I had two math conversations with GPT-4o, and I want to share them with you. I will show both of them.

For who doesn’t know, GPT-4o is the new OpenAI’s model that is able to process text, video and audio at the same time. We’ll see how it compares to Claude 3.5 Sonnet.

Both conversations happened on the 21st of July 2024.

The shown images belong to the book Richard L. Epstein, Leslaw W. Szczerba - Classical Mathematical Logic - The Semantic Foundations of Logic - Princeton University Press (2006).

First conversation

User: Can you explain chapter 3?

Certainly! The chapter you’re referring to discusses the concepts of soundness and completeness in the context of formal logic.
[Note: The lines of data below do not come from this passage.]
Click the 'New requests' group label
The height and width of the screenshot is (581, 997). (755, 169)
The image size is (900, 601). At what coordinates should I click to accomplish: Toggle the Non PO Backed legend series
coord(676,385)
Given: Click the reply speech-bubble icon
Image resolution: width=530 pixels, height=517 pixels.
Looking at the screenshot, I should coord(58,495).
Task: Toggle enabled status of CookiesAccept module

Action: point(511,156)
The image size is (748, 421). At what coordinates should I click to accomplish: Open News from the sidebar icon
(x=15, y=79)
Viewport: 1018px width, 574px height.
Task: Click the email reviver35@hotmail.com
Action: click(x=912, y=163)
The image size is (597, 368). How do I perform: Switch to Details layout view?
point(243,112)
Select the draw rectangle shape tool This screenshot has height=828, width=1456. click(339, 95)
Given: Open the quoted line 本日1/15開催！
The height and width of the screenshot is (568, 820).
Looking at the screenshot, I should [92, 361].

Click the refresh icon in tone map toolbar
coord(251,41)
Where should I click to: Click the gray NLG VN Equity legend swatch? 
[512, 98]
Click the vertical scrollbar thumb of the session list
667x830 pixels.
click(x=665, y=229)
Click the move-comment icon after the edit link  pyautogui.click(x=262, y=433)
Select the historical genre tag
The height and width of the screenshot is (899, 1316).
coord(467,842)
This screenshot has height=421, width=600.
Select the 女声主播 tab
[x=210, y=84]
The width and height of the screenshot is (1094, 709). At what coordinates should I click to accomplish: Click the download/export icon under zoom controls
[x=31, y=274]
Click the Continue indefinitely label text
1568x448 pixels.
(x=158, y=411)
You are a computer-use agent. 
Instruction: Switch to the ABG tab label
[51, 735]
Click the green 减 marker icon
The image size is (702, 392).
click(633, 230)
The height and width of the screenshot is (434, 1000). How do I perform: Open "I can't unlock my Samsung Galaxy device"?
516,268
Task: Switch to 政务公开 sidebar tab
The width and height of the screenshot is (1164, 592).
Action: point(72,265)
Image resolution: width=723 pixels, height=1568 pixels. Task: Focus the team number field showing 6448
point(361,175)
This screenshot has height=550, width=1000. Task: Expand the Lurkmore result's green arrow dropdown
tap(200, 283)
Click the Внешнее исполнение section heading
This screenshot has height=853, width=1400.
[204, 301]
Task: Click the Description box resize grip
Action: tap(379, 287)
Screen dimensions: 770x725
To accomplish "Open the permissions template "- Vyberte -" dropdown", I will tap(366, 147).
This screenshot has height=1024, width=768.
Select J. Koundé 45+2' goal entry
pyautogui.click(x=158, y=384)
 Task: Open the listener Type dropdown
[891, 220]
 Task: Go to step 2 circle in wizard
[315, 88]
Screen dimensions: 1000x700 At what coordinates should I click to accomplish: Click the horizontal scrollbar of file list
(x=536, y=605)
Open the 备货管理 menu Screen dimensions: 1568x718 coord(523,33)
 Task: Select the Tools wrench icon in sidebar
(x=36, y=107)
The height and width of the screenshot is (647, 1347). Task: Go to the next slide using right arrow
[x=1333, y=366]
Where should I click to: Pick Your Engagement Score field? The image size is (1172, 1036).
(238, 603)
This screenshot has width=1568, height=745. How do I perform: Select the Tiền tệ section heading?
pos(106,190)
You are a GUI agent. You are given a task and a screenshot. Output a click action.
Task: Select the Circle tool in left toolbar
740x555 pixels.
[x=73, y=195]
Let’s break down the content:

3. Soundness and Completeness

Soundness:

  • An axiomatization (a set of axioms and inference rules) is sound if every theorem it produces is a tautology (a statement that is true in all interpretations).
  • In formal terms, this means that for all statements \( A \), if \( \vdash A \) (A is a theorem), then \( \models A \) (A is a tautology).
  • Soundness ensures that our axiomatization does not produce any false theorems.

Completeness:

  • An axiomatization is complete if every tautology is a theorem.
  • This means that for all statements \( A \), if \( \models A \), then \( \vdash A \).
  • Completeness ensures that our axiomatization is capable of proving all true statements (tautologies).

Strong Completeness:

  • The strongest correlation is when the semantic consequence relation \( \models \) and the syntactic consequence relation \( \vdash \) are the same.
  • This is formally expressed as: for all sets of statements \( \Gamma \) and statements \( A \), \( \Gamma \models A \) if and only if \( \Gamma \vdash A \).
  • When this holds, we say we have strongly complete semantics for the axiomatization, or a strongly complete axiomatization of the semantics.
  • A proof of this equivalence is called a strong completeness theorem.

Exercises for Section C

  1. Prove that if \( \Gamma \) is a collection of theorems and \( \Gamma \vdash A \), then \( \vdash A \):
    • This involves proving that if a set of theorems \( \Gamma \) syntactically entails \( A \), then \( A \) itself must be a theorem.
    • Hint: Use induction on the length of a proof of \( A \) from \( \Gamma \).
    • Consider whether \( \Gamma \) is finite or not, as it might affect the induction process.
  2. Why is it right to identify \( \vdash A \) and \( \emptyset \vdash A \)?
    • This is asking for a justification that proving \( A \) with no assumptions (from an empty set of axioms) is the same as \( A \) being a theorem.
  3. Show that if \( \Gamma \) is a theory, then every axiom is in \( \Gamma \):
    • A theory \( \Gamma \) is a set of statements closed under logical consequence, meaning if \( A \) is an axiom, then \( A \in \Gamma \).
  4. Prove Theorem 3:
    • Theorem 3 is likely related to the definitions and statements provided above regarding soundness and completeness. The proof would typically involve formal logical reasoning and possibly reference earlier results or lemmas.
  5. What does it mean to say an axiomatization is sound? Complete? Strongly complete?
    • Define these terms clearly as explained above.
  6. Rephrase several parts of Theorem 3 and other statements about ‘\( \vdash \)’ in terms of theories:
    • For example, Theorem 3.c can be restated as \( \Gamma \subseteq \text{Th}(\Gamma) \), where \( \text{Th}(\Gamma) \) is the set of all theorems that can be derived from \( \Gamma \).
    • Restate parts (d) and (e) similarly.

Summary

  • Soundness ensures no false theorems are produced: \( \vdash A \implies \models A \).
  • Completeness ensures all true statements can be proved: \( \models A \implies \vdash A \).
  • Strong Completeness is when the semantic and syntactic consequence relations are equivalent.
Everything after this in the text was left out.